What to do —
**A)** Please write out the part of the news article below that begins at the words "The supercommittee’s demise" and stops after "former AMA official.".
**B)** According to the news article below, how large is the cut in doctors' payments set to kick in at the end of this year?
**C)** Decide whether each statement agrees with the news article below, and back each yes or no with the deciding words from it: (i) The 2 percent Medicare cut takes effect in 2013. (ii) The supercommittee had 15 members. (iii) Julius Hobson is a senior adviser at Polsinelli Shughart.

As health lobby looks past supercommittee, ‘doc fix’ trumps new Medicare cuts
Healthcare lobbyists quickly pivoted Monday from the deficit-cutting supercommittee to looming cuts in Medicare payments to doctors.
The congressional supercommittee’s failure to reach an agreement on the federal deficit triggers a 2 percent across-the-board cut in Medicare payments. But those cuts don’t take place until 2013, leaving plenty of time to search for an escape hatch. The more pressing concern in the immediate aftermath of the supercommittee announcement is a nearly 30 percent cut in doctors’ payments that is set to kick in at the end of this year.
The supercommittee’s demise is a mixed bag for the American Medical Association and other groups that wanted the 12-member panel to tackle Medicare's payment formula, known as the sustainable growth rate (SGR).
The AMA — with bipartisan support in Congress — pushed hard for the supercommittee to include in its deficit-cutting package a long-term fix to the SGR. The formula calls for automatic annual cuts in doctors’ payments, which add up as Congress consistently delays each cut from taking effect.
"I never once believed that the Joint Select Committee would be the one to do that," said Julius Hobson, a senior adviser at DC law firm Polsinelli Shughart and a former AMA official.

Given entries —
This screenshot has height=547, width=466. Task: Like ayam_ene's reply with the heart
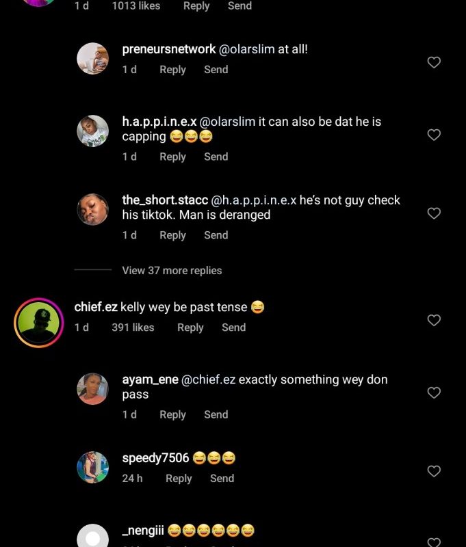click(434, 392)
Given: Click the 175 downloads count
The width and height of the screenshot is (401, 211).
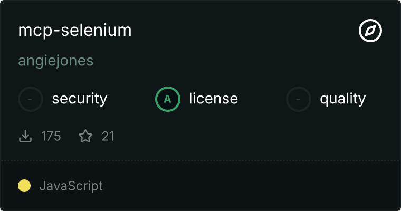Looking at the screenshot, I should (x=51, y=137).
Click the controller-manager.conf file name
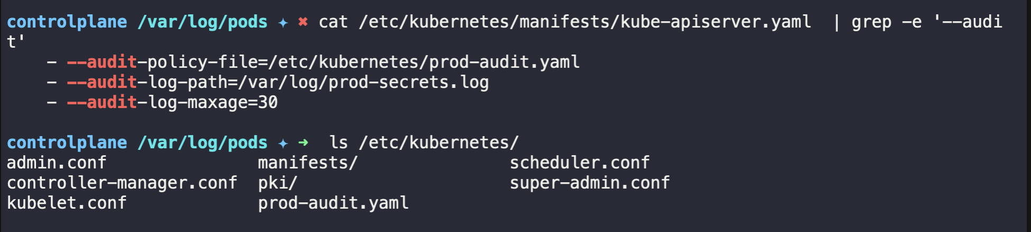The width and height of the screenshot is (1031, 232). (x=122, y=183)
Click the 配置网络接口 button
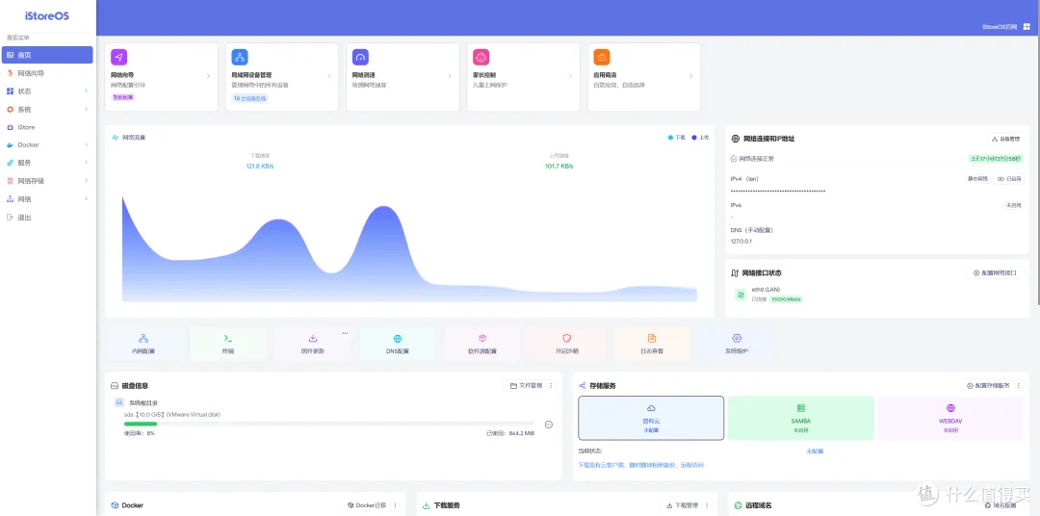The image size is (1040, 516). tap(994, 273)
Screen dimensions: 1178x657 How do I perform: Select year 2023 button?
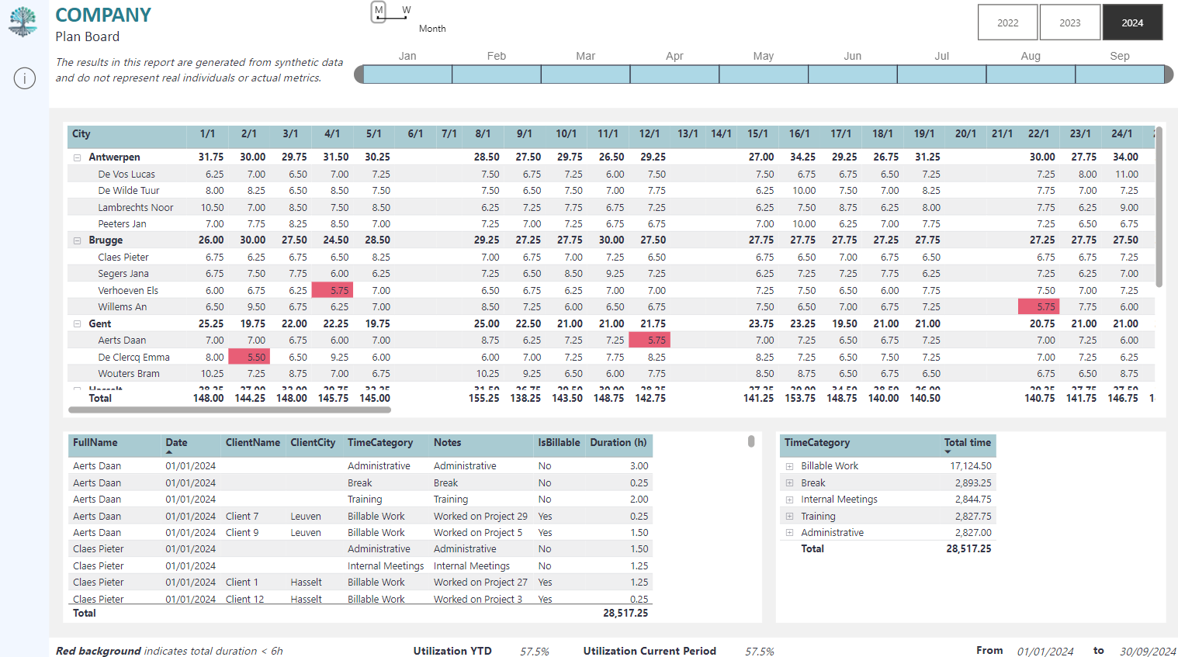(1069, 22)
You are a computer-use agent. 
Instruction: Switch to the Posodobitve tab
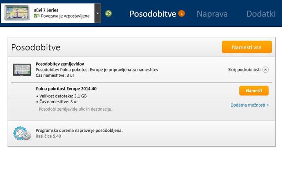[153, 14]
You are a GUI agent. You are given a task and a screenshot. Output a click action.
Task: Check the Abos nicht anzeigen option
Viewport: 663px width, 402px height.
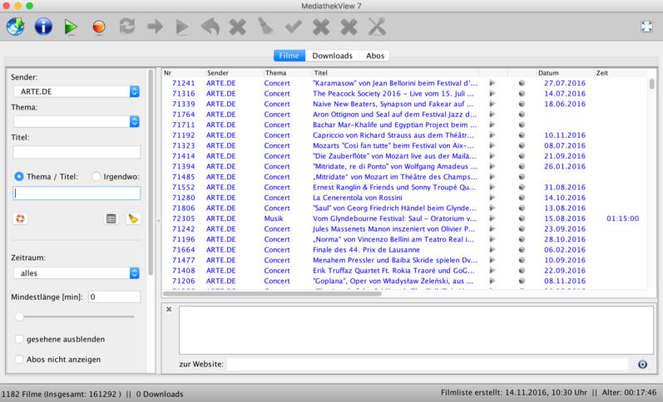[19, 360]
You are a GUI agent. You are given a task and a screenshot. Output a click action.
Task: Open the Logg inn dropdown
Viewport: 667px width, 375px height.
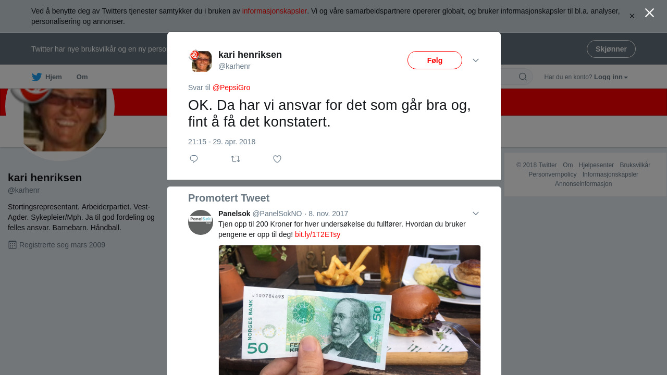point(611,77)
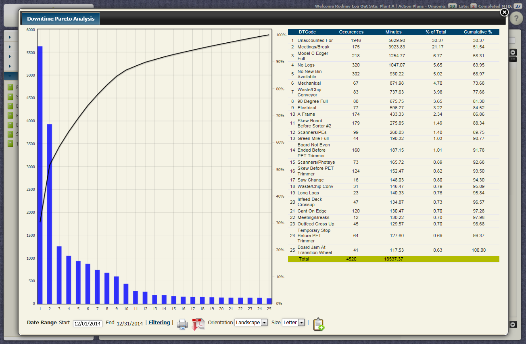The image size is (526, 344).
Task: Export the report using the PDF icon
Action: point(198,324)
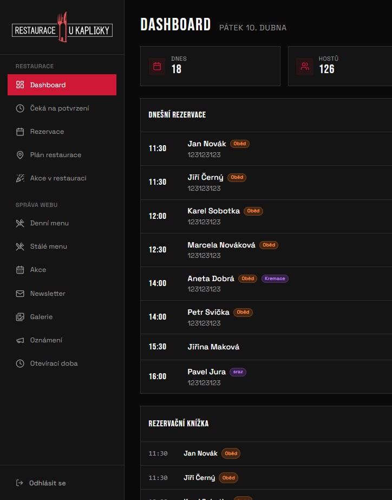This screenshot has height=500, width=392.
Task: Click the Restaurace U Kapličky logo
Action: point(62,30)
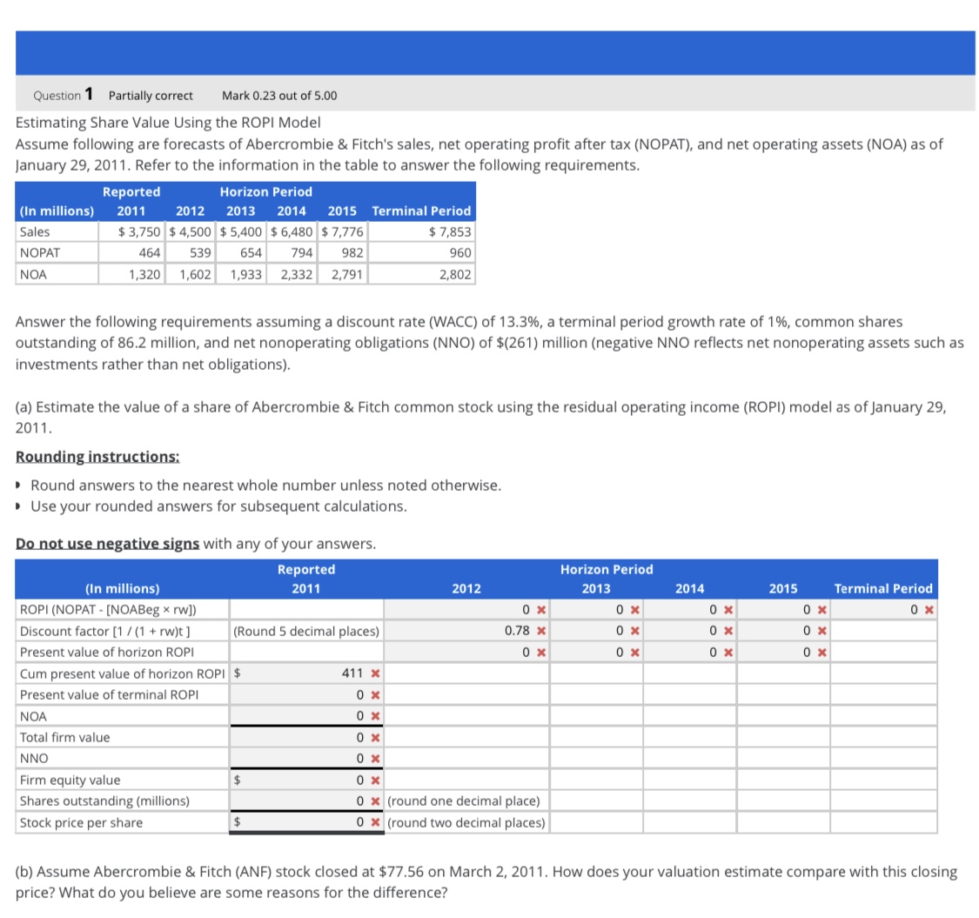Click the red X next to stock price per share
The image size is (979, 918).
coord(374,822)
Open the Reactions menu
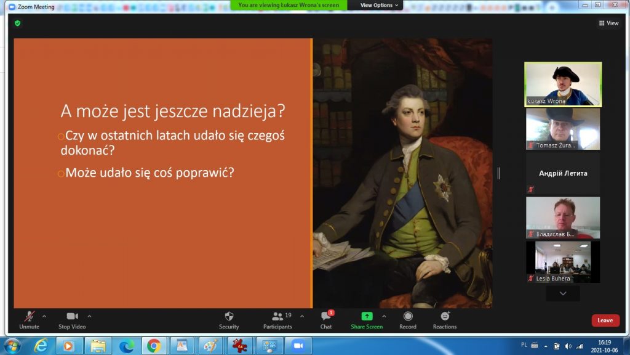The height and width of the screenshot is (355, 630). tap(444, 319)
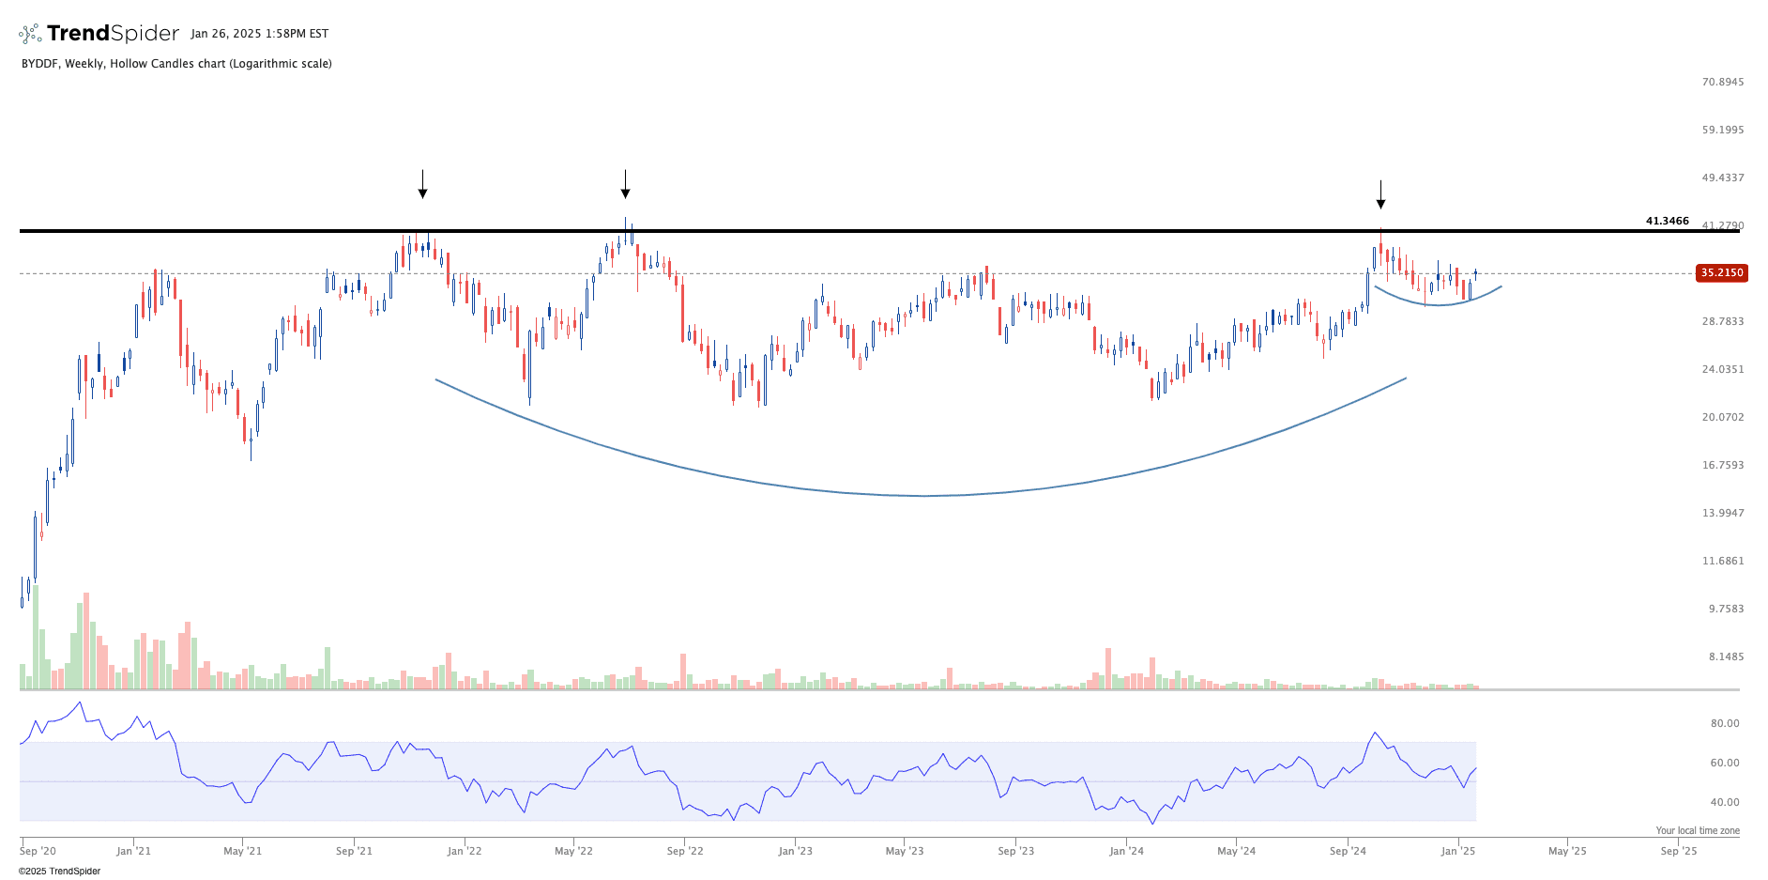This screenshot has height=880, width=1768.
Task: Click the Jan 26, 2025 timestamp text
Action: 259,34
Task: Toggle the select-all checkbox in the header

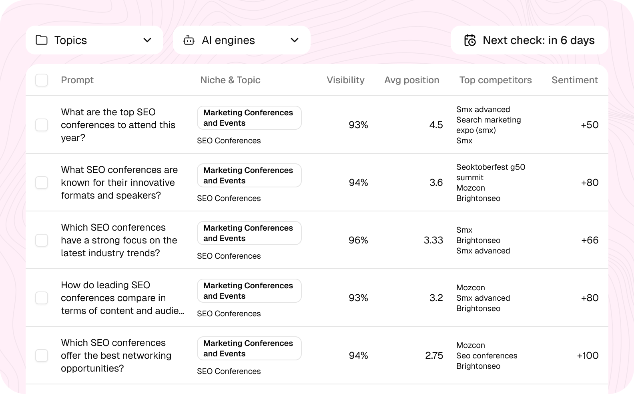Action: [41, 80]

Results of the tasks —
**A)**
The supercommittee’s demise is a mixed bag for the American Medical Association and other groups that wanted the 12-member panel to tackle Medicare's payment formula, known as the sustainable growth rate (SGR).
The AMA — with bipartisan support in Congress — pushed hard for the supercommittee to include in its deficit-cutting package a long-term fix to the SGR. The formula calls for automatic annual cuts in doctors’ payments, which add up as Congress consistently delays each cut from taking effect.
"I never once believed that the Joint Select Committee would be the one to do that," said Julius Hobson, a senior adviser at DC law firm Polsinelli Shughart and a former AMA official.

**B)** Nearly 30 percent.

**C)**
(i) Yes: "those cuts don’t take place until 2013"
(ii) No: "the 12-member panel"
(iii) Yes: "a senior adviser at DC law firm Polsinelli Shughart"